── PAGE EXTRACT ──
Film Review: THE LION KING (USA 2019) ***

The Lion King Poster
After the murder of his father, a young lion prince flees his kingdom only to learn the true meaning of responsibility and bravery.

Director:

Jon Favreau

Writers:

Jeff Nathanson (screenplay by), Brenda Chapman(story) | 3 more credits »

Not only a large portion of moviegoers familiar with the story of THE LION KING (from not only the original animated feature but from the hit musical) but the songs as well.  Disney needs something fresh.  So with the new live-action animated version, new songs have also been added, written by Sir Elton John and sung by Beyonce.

As in the original animated feature, THE LION KING 2019 is set in Africa where a pride of lions rule over the animal kingdom of Pride Rock.  When the film opens, King Mufasa’s (James Earl Jones) and Queen Sarabi’s (Alfre Woodard) newborn son, Simba (Danny Glover), is presented to the gathering animals by Rafiki (John Kani) the mandrill, the kingdom’s shaman and advisor. Mufasa shows Simba the Pride Lands and explains to him the responsibilities of kingship and the “circle of life”, which connects all living things.  This is, of course, the cue for the “Circle of life” song reminding audiences that they are watching Disney.
───
▸ **TASK 1**
According to the Lion King review, who wrote the new songs added to the live-action version?
▸ **TASK 2**
Carry the Lion King review forward from its last sentence.
The data that follow have no connection to the Lion King review.
── DATASET EXCERPTS ──
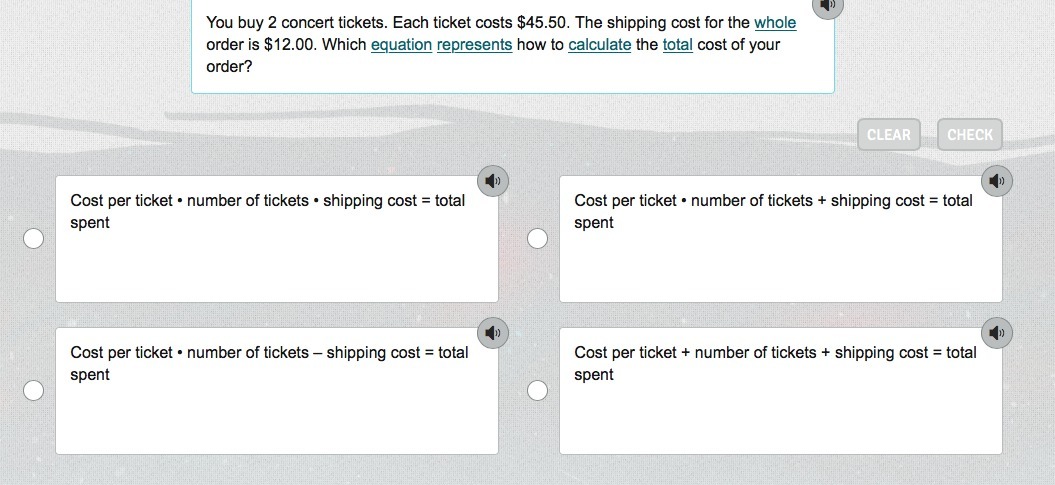The height and width of the screenshot is (485, 1055).
Task: Open the 'represents' vocabulary link
Action: pyautogui.click(x=474, y=44)
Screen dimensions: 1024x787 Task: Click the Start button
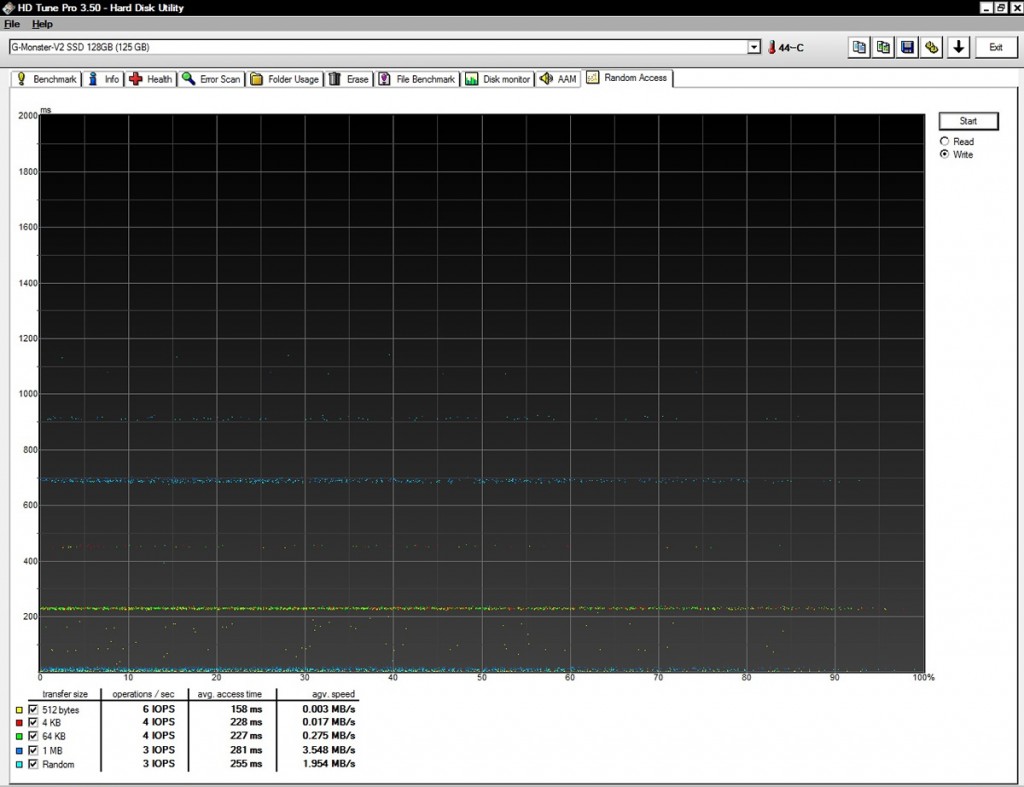968,121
───
▸ **RESPONSE 1**
Sir Elton John

▸ **RESPONSE 2**
As far as animal eats animal in the wild, the violence of the jungle is toned down several notches.  The only animals that get eaten on screen are the disgusting maggots and worms, being at the bottom of the food chain.  Plants are victims too.

THE LION KING is a magnificent looking CGI feature with all the animals and background looking so real that one can hardly tell that it is special effects.  Simba can be made cute as a cub and fierce like a lion king with all the details like face frowns, fur movements and tail wags.  But its is almost a compete copy from the hit animated feature of the same title. It is fortunate that quite a few years have lapsed since, so that audiences can only vaguely remember all the scenes from the original.  Still, entertaining and stunning that the CGI LION KING is and looks, originality is clearly absent.  Racism is present in the form of hyenas who are looked down by the lions and seen with no redeeming qualities.  All this is hidden by Disney’s seemingly innocent portrayal of nature as evident in the film’s initial scenes – a morning sunrise in the African continent; a flight of birds rising from the trees and a horde of elephants making their path through the plains.

Regarding voice characterizations, James Earl Jones with his signature deep voice is the obvious choice for King Mufasa while Chiwetel Ejiofor does a menacing villain, Scar.  Comic relief is provided by Seth Rogen who steals the show as the common slow-witted warthog.  Yes, and there are fart jokes from him.  Pop star Beyonce provides the voice of Nala, Simba’s love interest.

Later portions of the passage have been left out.